Earlier this month Dr. Frances Oldham Kelsey passed away.  Although not a household name today, she became that rare thing: a civil servant who was not anonymous.  To the contrary, for a time, Dr. Kelsey was recognized by the public at large as a hero.

Despite enormous pressure from lobbyists and the same sort of pressure reviewers face today that, if approved elsewhere, a drug should also be approved here, Dr. Kelsey held her ground, insisting that more proof of safety was needed before the drug thalidomide could be approved for treatment of “morning sickness” and insomnia in pregnant women.  Ultimately, the drug was not approved here, and Dr. Kelsey was heralded by President Kennedy and others for saving unknown thousands of American children from serious birth defects.  Perhaps equally important, her experience with thalidomide led to stricter clinical testing standards and conflict of interest rules not only in the U.S. but elsewhere around the world.

I wanted to use this blog both to recognize Dr.
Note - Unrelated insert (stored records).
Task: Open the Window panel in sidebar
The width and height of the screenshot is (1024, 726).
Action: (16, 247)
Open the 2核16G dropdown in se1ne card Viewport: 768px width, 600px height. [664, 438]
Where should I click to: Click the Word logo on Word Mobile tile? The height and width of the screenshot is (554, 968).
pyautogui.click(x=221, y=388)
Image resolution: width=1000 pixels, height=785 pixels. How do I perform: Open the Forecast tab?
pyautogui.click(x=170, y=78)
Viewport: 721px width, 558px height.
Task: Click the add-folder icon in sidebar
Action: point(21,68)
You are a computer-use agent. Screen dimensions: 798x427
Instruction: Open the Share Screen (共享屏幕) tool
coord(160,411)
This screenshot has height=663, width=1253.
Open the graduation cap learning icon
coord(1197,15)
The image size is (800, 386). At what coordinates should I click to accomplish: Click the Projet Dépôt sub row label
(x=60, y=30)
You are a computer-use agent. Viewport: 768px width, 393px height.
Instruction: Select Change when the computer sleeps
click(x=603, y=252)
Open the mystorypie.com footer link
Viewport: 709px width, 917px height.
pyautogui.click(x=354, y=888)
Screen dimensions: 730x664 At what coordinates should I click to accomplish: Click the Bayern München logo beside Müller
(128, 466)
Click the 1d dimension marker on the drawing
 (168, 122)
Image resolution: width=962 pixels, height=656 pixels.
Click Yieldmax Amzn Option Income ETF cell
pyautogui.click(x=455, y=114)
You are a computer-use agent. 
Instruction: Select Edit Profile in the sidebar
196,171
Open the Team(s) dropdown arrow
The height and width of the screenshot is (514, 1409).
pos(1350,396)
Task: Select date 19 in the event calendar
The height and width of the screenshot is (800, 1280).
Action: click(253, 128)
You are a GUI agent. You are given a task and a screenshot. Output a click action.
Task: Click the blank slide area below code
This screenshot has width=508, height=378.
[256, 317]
Kelsey and to appreciate the thousands of others we will never know by name who have worked at the FDA to keep us safe.  It is easy to point to large, bureaucratic agencies as a source of delay, but it is essential that, even when questioning those agencies as we have some obligation as citizens to do, we step back and recognize their fundamental importance.  The very fact that trained experts are willing to toil day in and day out to safeguard the public at large, typically for less than they could make in other lines of work (and sometimes while subject to outspoken critiques from those they are working hardest to protect), gives me great comfort and fills me with gratitude.

As a society, with respect to pharmaceuticals, we must constantly decide how to balance safety and access.  It is inevitable that our tolerance for risk, combined with the particular medical issues we face, will cause us to reevaluate that balance from time to time, as the 21st Century Cures bill moving through Congress now does.  Like many others, I have found myself on both sides of this debate – wanting the strongest consumer protections but also wanting flexibility for those individuals facing extraordinary health challenges who want to take on additional risk.  Where does the answer lie?  We should not be overly cautious as that inevitably impedes access, but we must take great care in safeguarding the public, as only these dedicated public servants can do.  For that, I offer them my thanks.